** Textauszug **
Was ich damit sagen will: Gekaufte Wissenschaft, Einflussnahme von Industriegeldern auf unsere öffentlich-rechtlichen Hochschulen schädigt uns alle tagtäglich. Es ist ein Thema, das uns alle angeht, bei weitem nicht nur die Wissenschaftler und Forscher. Deshalb richtet sich dieses Buch in erster Linie an interessierte Laien, an uns alle. Sein Zweck ist: Diese tagtäglichen Missbräuche der Wissenschaft zu Gunsten der Konzerngewinne und zu Lasten unserer Gesundheit zu stoppen. Dazu müssen wir die Methoden, Vorgehensweise, Wege und Ziele der Manipulatoren kennen. Das soll anhand einer Reihe von leicht verständlichen Fallbeispielen geschehen. Nach dem Motto „Problem erkannt, Problem gebannt“ soll dieses Buch dazu beitragen, durch Aufdecken der Vorgehensweise und der schädlichen Auswirkungen auf uns alle dieser Fehlentwicklung entgegenzuwirken. Ungehemmte Drittmittelzunahme an unseren Hochschulen, wie wir sie seit Jahrzehnten erleben, ist ein Irrweg. Wissenschaft muss frei und unabhängig sein.
Deshalb kam es zu der Entscheidung, dieses Thema in Form eines Nachfolge-Buches erneut aufzugreifen. In einigen der geschilderten Fälle war ich persönlich einbezogen, deshalb ist auch die Schilderung streckenweise eine persönliche. Die Fallbeispiele beschränken sich auf Deutschland.

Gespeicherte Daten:
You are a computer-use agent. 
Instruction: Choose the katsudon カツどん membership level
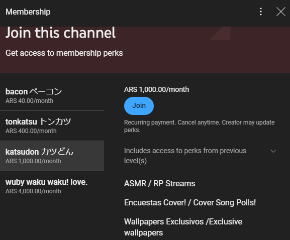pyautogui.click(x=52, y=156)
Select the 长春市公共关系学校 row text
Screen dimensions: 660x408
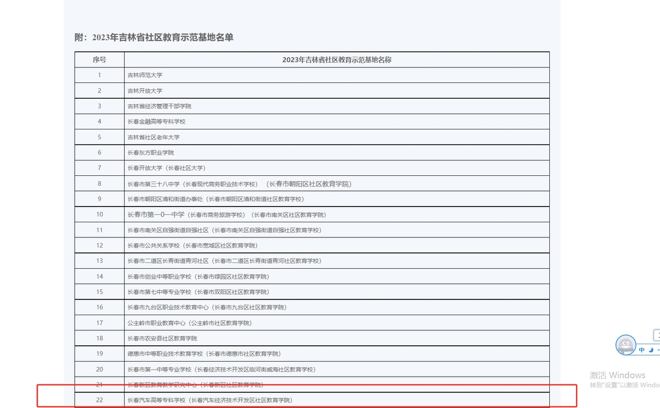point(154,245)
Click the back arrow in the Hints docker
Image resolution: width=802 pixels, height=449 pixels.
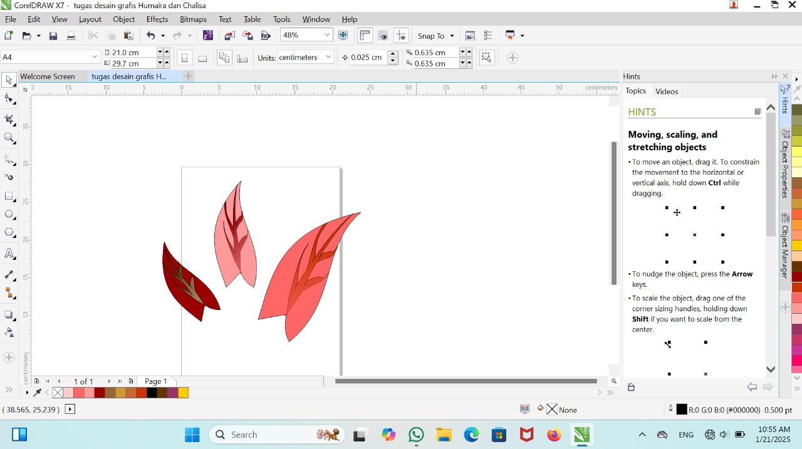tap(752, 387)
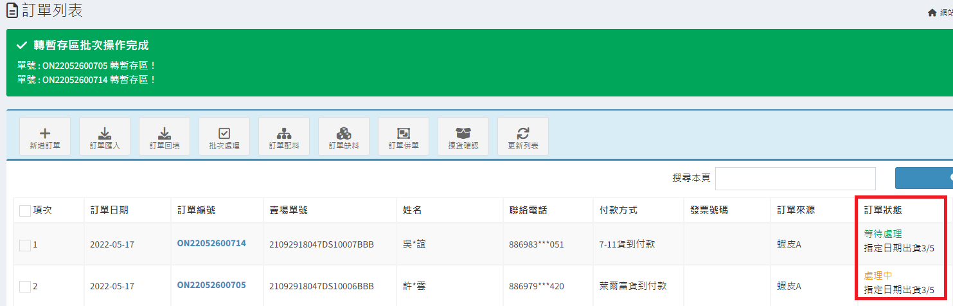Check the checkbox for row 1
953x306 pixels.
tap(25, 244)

--

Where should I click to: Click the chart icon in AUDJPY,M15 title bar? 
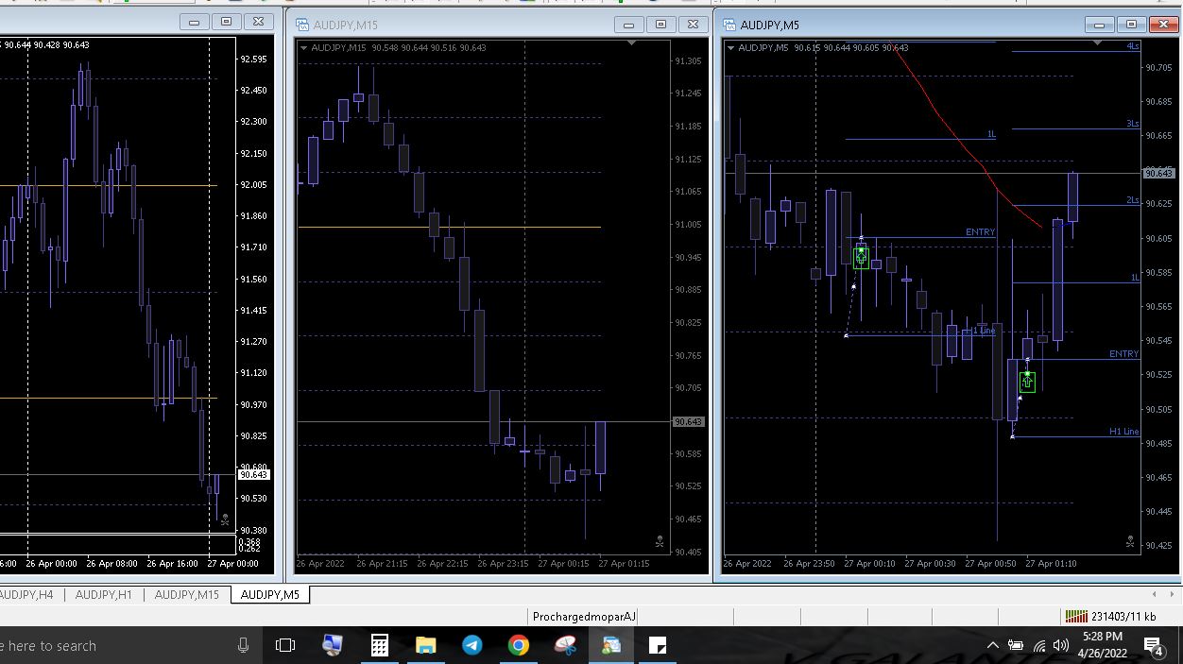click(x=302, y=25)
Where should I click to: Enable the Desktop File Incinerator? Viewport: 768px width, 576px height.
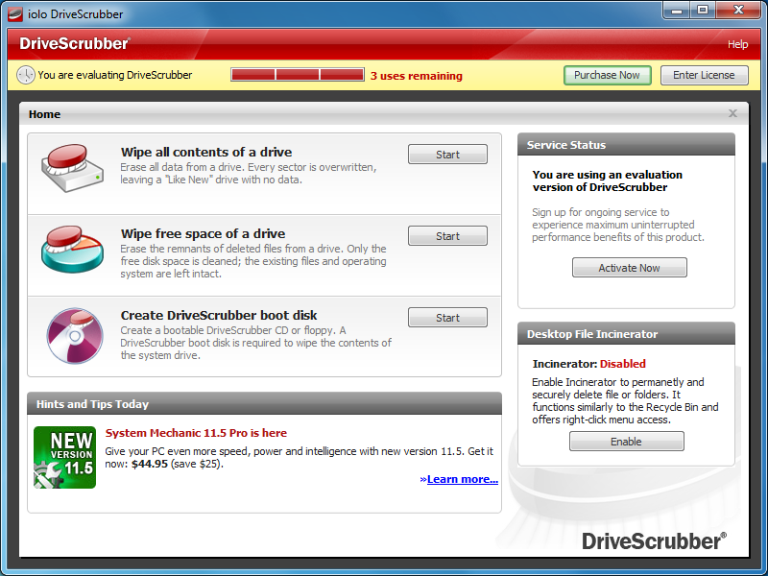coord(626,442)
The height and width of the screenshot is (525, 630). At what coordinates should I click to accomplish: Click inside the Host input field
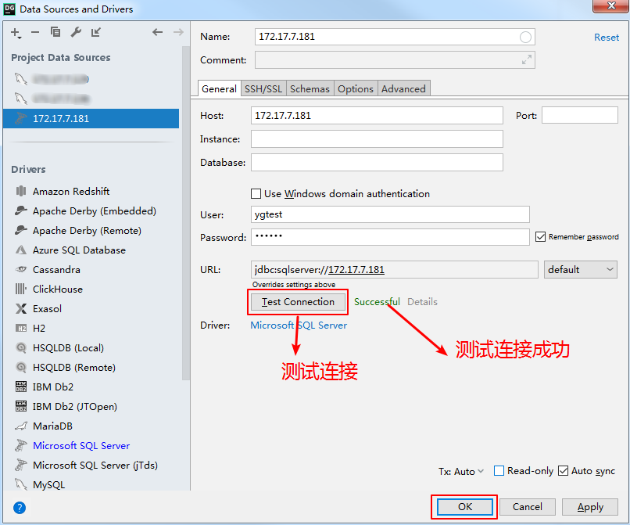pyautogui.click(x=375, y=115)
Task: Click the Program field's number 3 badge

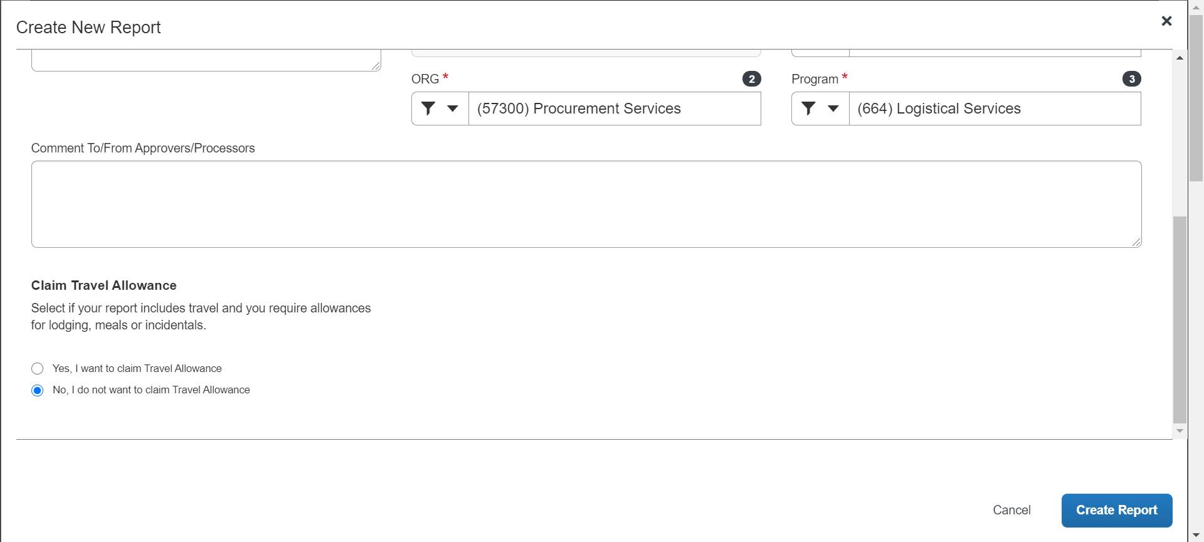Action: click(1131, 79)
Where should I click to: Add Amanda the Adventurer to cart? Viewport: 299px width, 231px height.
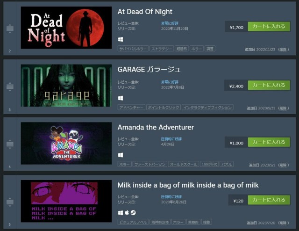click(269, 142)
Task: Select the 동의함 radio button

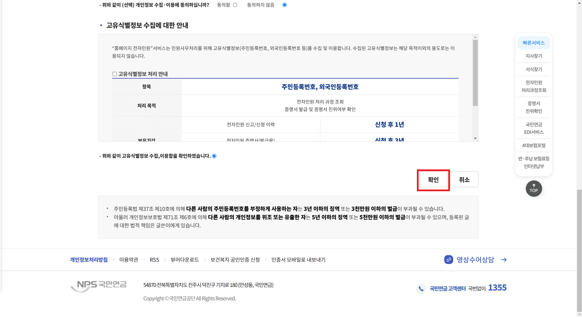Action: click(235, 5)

** Aufgaben **
(a) Gib den Textauszug zwischen „Deshalb kam es“ und „sich auf Deutschland.“ einschließlich wieder und tausche dabei „Deutschland“ gegen „Österreich“ aus.
(b) Übersetze bitte den Satz „Wissenschaft muss frei und unabhängig sein.“ aus dem Textauszug ins Englische.
(c) An wen richtet sich das Buch laut Textauszug in erster Linie?

** Lösungen **
(a)
Deshalb kam es zu der Entscheidung, dieses Thema in Form eines Nachfolge-Buches erneut aufzugreifen. In einigen der geschilderten Fälle war ich persönlich einbezogen, deshalb ist auch die Schilderung streckenweise eine persönliche. Die Fallbeispiele beschränken sich auf Österreich.

(b) Science must be free and independent.

(c) An interessierte Laien, an uns alle.